COVID-19 is caused by the new coronavirus, SARS-CoV-2. A person becomes infected when the virus makes its way through the mouth or nose into the lungs and from there into the cells that line the inside of our lungs.
Exactly how the virus gets past the protective barriers in our lungs is unknown, but scientists have recently discovered that SARS-CoV-2 binds to a type of carbohydrate-based polymer called glycosaminoglycan (GAG). The widely used anticoagulant heparin belongs to this class of natural polymers, and hospitalized patients with COVID-19 who were administered heparin to treat blood clotting disorders also experienced a lower risk of dying from COVID-19.

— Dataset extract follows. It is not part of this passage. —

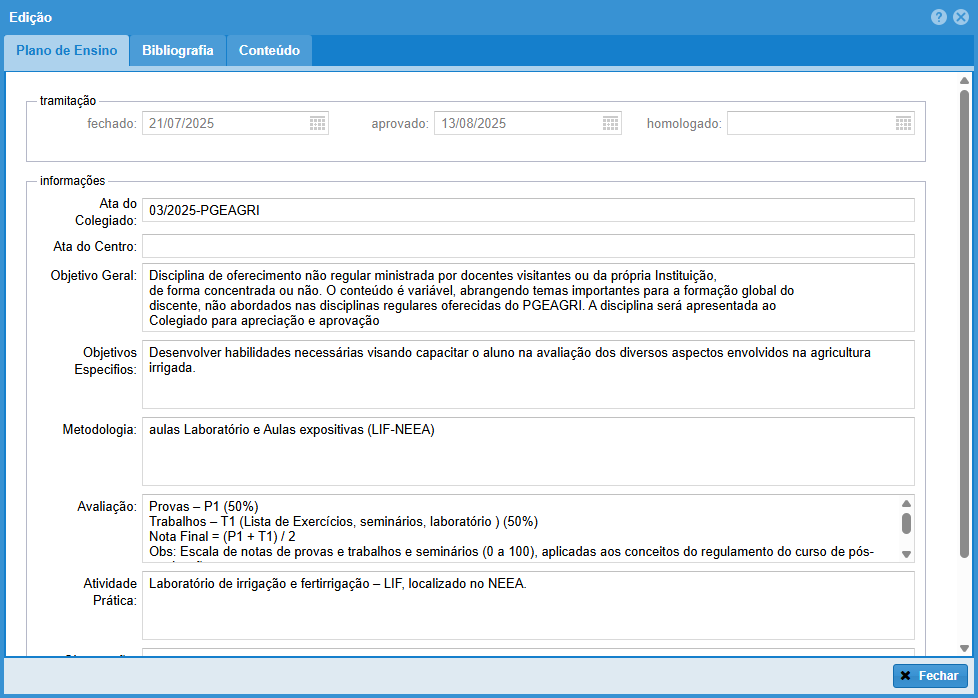Click the main vertical scrollbar thumb
This screenshot has height=698, width=978.
tap(964, 320)
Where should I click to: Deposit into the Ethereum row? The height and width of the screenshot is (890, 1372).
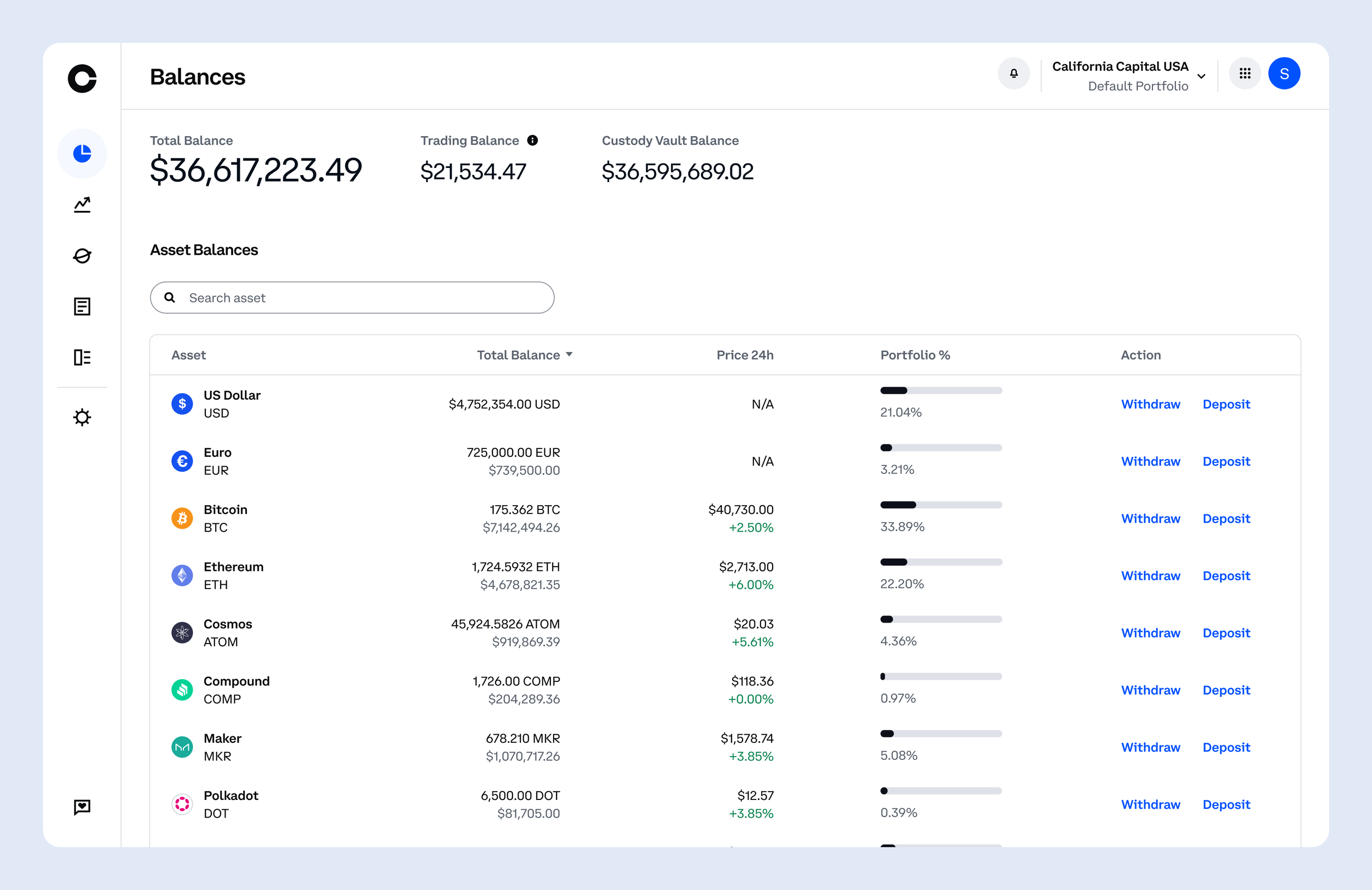click(1226, 575)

Researchers at Virginia Tech and the University of Georgia are collaborating to explore whether the tendency of the virus to bind to carbohydrate-based polymers, such as heparin, can be used to develop virus-trapping gels and surfaces.
The virus passes a large number of carbohydrate-based molecules on its way into the cells in our body. If we can determine which carbohydrates or carbohydrate chains the virus binds to, we can develop materials that work like a fly trap and capture virus particles before they get into our bodies."

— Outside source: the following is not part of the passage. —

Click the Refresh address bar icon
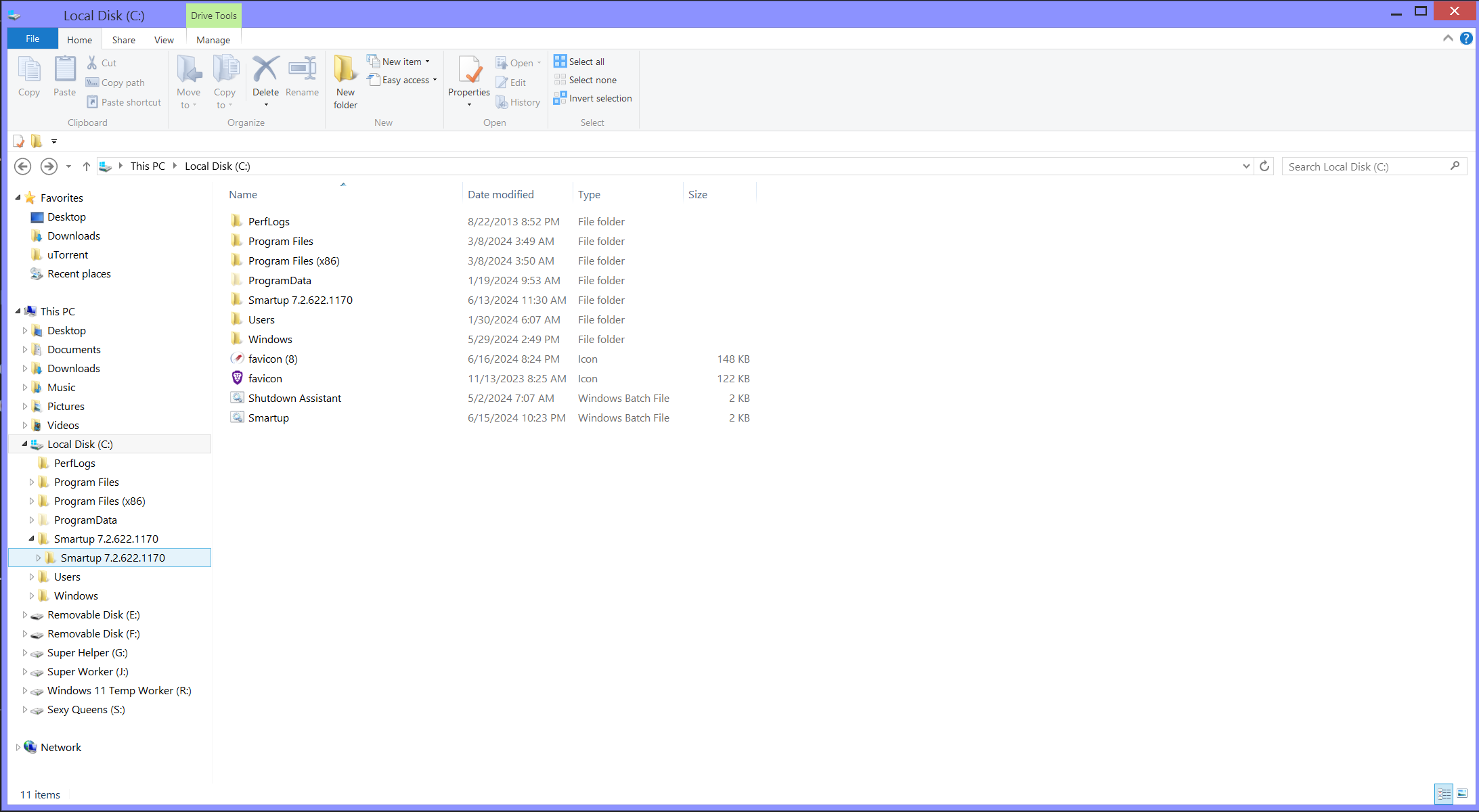 click(x=1264, y=166)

Maren Roman, associate professor of sustainable biomaterials in Virginia Tech's College of Natural Resources and Environment and affiliated faculty member of the Fralin Life Sciences Institute
"We will use cutting-edge computational tools to study which carbohydrate molecules bind most strongly to the virus," said Robert Woods, professor of biochemistry and molecular biology, and chemistry, at the University of Georgia's Complex Carbohydrate Research Center. "This work is a natural extension of our prior work on the virus, which has given us detailed computer models of one of its surface proteins, namely the Spike protein. This protein is responsible for the virus's ability to enter cells and its tendency to bind to carbohydrates."

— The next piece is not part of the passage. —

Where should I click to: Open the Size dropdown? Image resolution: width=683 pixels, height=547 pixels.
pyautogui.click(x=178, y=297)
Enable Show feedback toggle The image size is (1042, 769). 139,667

"Once we know exactly which carbohydrates the virus binds to, we will synthesize materials that contain these carbohydrates on a tether," added Michael Schulz, assistant professor of chemistry in the College of Science at Virginia Tech. "We hypothesize that these materials can filter out virus particles from liquids and possibly even air streams."
The research is supported by a $200,000 National Science Foundation RAPID COVID-19 grant, with contributions from the Division of Materials Research and the Division of Molecular and Cellular Biosciences.
"Our ability to successfully stop this pandemic depends on researchers from different fields and even institutions joining forces and collaborating." Roman said. "Only together will we figure this virus out."